## 提取信息:
<<<<

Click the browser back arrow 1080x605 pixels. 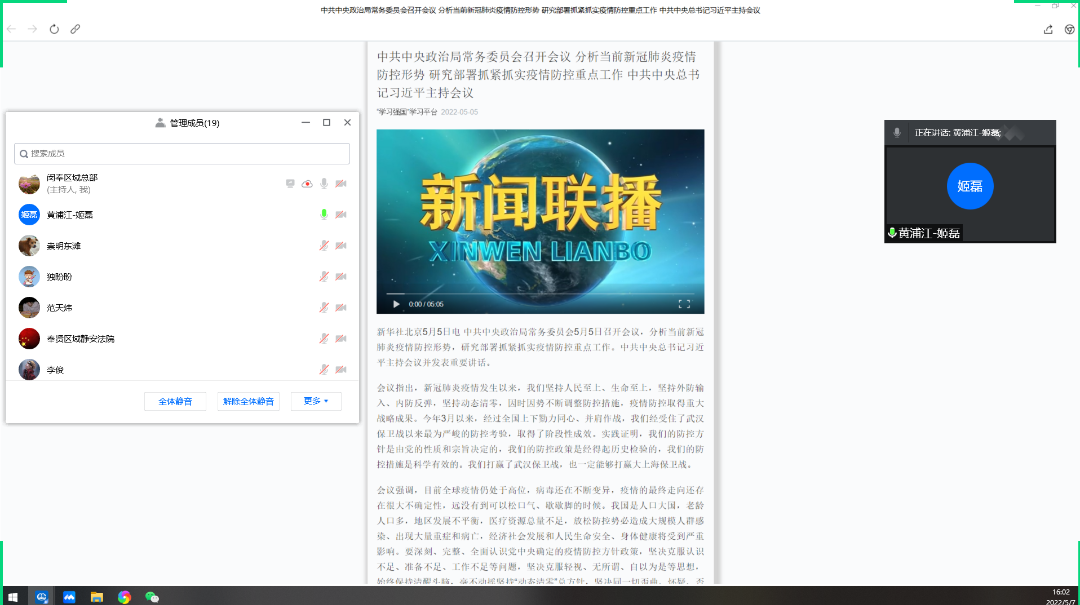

>>>>
<<<<

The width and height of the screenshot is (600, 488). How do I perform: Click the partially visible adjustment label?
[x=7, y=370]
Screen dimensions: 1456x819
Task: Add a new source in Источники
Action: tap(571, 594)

>>>>

## 任务要求:
从含有“The width and”的那一行起，直到含有“Action: tap(571, 594)”的那一行止，逐字重新录入这些行，首尾两行均包括在内。

## 本题输出:
The width and height of the screenshot is (600, 488). How do I perform: Click the partially visible adjustment label?
[x=7, y=370]
Screen dimensions: 1456x819
Task: Add a new source in Источники
Action: tap(571, 594)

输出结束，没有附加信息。